Source records
══════════

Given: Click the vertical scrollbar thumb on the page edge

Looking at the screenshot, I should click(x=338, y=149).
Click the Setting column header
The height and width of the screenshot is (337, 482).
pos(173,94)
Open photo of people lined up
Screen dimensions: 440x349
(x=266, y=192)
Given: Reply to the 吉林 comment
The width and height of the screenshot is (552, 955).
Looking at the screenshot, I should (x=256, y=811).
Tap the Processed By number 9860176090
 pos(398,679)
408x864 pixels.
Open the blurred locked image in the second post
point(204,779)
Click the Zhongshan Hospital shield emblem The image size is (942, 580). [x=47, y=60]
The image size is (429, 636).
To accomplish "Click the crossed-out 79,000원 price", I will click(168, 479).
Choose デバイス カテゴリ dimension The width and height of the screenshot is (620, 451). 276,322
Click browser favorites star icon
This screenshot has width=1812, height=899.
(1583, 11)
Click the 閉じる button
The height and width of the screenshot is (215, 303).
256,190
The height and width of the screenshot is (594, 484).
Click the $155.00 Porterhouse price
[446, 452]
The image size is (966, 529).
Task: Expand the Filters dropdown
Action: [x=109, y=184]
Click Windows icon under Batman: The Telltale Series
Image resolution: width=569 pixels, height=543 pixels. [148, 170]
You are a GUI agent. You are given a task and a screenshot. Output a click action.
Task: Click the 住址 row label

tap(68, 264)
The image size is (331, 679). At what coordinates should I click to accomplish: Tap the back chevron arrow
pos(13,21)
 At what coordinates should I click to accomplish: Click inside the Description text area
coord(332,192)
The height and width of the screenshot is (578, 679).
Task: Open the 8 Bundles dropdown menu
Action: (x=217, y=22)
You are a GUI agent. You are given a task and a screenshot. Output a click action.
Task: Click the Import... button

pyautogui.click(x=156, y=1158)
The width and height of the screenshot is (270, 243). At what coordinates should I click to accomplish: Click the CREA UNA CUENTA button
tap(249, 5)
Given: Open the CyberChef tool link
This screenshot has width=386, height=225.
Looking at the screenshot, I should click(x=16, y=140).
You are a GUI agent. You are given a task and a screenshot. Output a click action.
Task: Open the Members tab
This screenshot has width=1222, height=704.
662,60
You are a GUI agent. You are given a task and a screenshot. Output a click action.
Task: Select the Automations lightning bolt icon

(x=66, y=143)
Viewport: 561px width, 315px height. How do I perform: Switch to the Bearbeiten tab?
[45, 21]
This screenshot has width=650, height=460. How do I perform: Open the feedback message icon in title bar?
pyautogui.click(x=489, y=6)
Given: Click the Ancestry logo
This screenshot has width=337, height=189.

══════════

» **Exercise prompt**: Taking the entries above, please repeat each one exactly.

» **Answer below**:
Given: Click the vertical scrollbar thumb on the page edge

Looking at the screenshot, I should click(x=338, y=149).
Click the Setting column header
The height and width of the screenshot is (337, 482).
pos(173,94)
Open photo of people lined up
Screen dimensions: 440x349
(x=266, y=192)
Given: Reply to the 吉林 comment
The width and height of the screenshot is (552, 955).
Looking at the screenshot, I should (x=256, y=811).
Tap the Processed By number 9860176090
 pos(398,679)
408x864 pixels.
Open the blurred locked image in the second post
point(204,779)
Click the Zhongshan Hospital shield emblem The image size is (942, 580). [x=47, y=60]
The image size is (429, 636).
To accomplish "Click the crossed-out 79,000원 price", I will click(168, 479).
Choose デバイス カテゴリ dimension The width and height of the screenshot is (620, 451). 276,322
Click browser favorites star icon
This screenshot has width=1812, height=899.
(1583, 11)
Click the 閉じる button
The height and width of the screenshot is (215, 303).
256,190
The height and width of the screenshot is (594, 484).
Click the $155.00 Porterhouse price
[446, 452]
The image size is (966, 529).
Task: Expand the Filters dropdown
Action: [x=109, y=184]
Click Windows icon under Batman: The Telltale Series
Image resolution: width=569 pixels, height=543 pixels. [148, 170]
You are a GUI agent. You are given a task and a screenshot. Output a click action.
Task: Click the 住址 row label

tap(68, 264)
The image size is (331, 679). At what coordinates should I click to accomplish: Tap the back chevron arrow
pos(13,21)
 At what coordinates should I click to accomplish: Click inside the Description text area
coord(332,192)
The height and width of the screenshot is (578, 679).
Task: Open the 8 Bundles dropdown menu
Action: (x=217, y=22)
You are a GUI agent. You are given a task and a screenshot. Output a click action.
Task: Click the Import... button

pyautogui.click(x=156, y=1158)
The width and height of the screenshot is (270, 243). At what coordinates should I click to accomplish: Click the CREA UNA CUENTA button
tap(249, 5)
Given: Open the CyberChef tool link
This screenshot has width=386, height=225.
Looking at the screenshot, I should click(x=16, y=140).
You are a GUI agent. You are given a task and a screenshot. Output a click action.
Task: Open the Members tab
This screenshot has width=1222, height=704.
662,60
You are a GUI agent. You are given a task and a screenshot. Output a click action.
Task: Select the Automations lightning bolt icon

(x=66, y=143)
Viewport: 561px width, 315px height. How do I perform: Switch to the Bearbeiten tab?
[45, 21]
This screenshot has width=650, height=460. How do I perform: Open the feedback message icon in title bar?
pyautogui.click(x=489, y=6)
Given: Click the Ancestry logo
This screenshot has width=337, height=189.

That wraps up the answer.